Novel series by Jeff VanderMeer

The Southern Reach Series is a series of novels by the American author Jeff VanderMeer first published in 2014—Annihilation, Authority, Acceptance, Absolution, and Abdication. The series takes its name from the secret agency that is central to the plot. In 2013, Paramount Pictures bought the movie rights for the series, and a film adaptation of Annihilation was made with Alex Garland as writer-director. The film was released in 2018. The most recent book in the series, Absolution, was released on 22 October 2024. Another titled Abdication, is set to be published in October 2027 and has been said by the author to be the last book in the series.

=="Area X"==
In the series, Southern Reach is a secret agency that manages expeditions into a place known as Area X, an uninhabited and abandoned coastal area of an unnamed country which nature is gradually reclaiming. It is the main setting for Annihilation.

==Influences==
VanderMeer has said that the main inspiration for Area X was a hike through St.

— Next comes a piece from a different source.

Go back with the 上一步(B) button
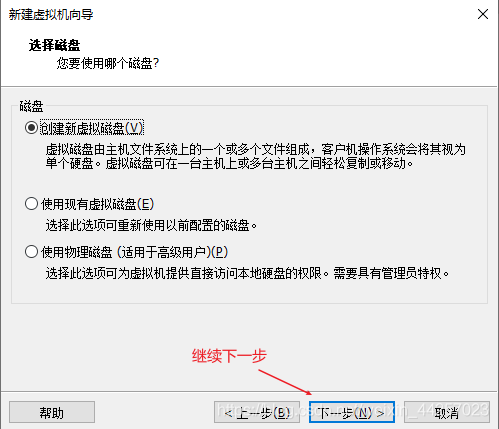Screen dimensions: 499x429 pos(257,412)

Marks National Wildlife Refuge. However, he has also said that dreams inspired such elements as the writing in the tower from Annihilation. Moreover, VanderMeer has cited a number of books as having an influence on Southern Reach such as The Other Side of the Mountain by Michel Bernanos.

==Release==
The original trilogy was released in quick succession over an eight-month period in what has been called an innovative "Netflix-inspired strategy". The strategy helped the series' second and third books reach the New York Times Best Seller list and established VanderMeer as "one of the most forward-thinking authors of the decade".

==Reception==
The series was positively received by critics. Slate called the original trilogy one of "the most uncompromising — yet most rewarding — genre series", while author Stephen King called it "creepy and fascinating". Writing about the third book, Acceptance, The New York Times said "VanderMeer has created an immersive and wonderfully realized world", and that the trilogy as a whole is a "pure reading pleasure". Annihilation won the Nebula and Shirley Jackson Awards for Best Novel. The original trilogy was also named a finalist for the 2015 World Fantasy Award and the 2016 Kurd-Laßwitz-Preis.

==Film adaptation==

The first novel, Annihilation, was adapted into a film by director Alex Garland, starring Natalie Portman, Gina Rodriguez, Tessa Thompson, Jennifer Jason Leigh, and Oscar Isaac. It was released on February 23, 2018.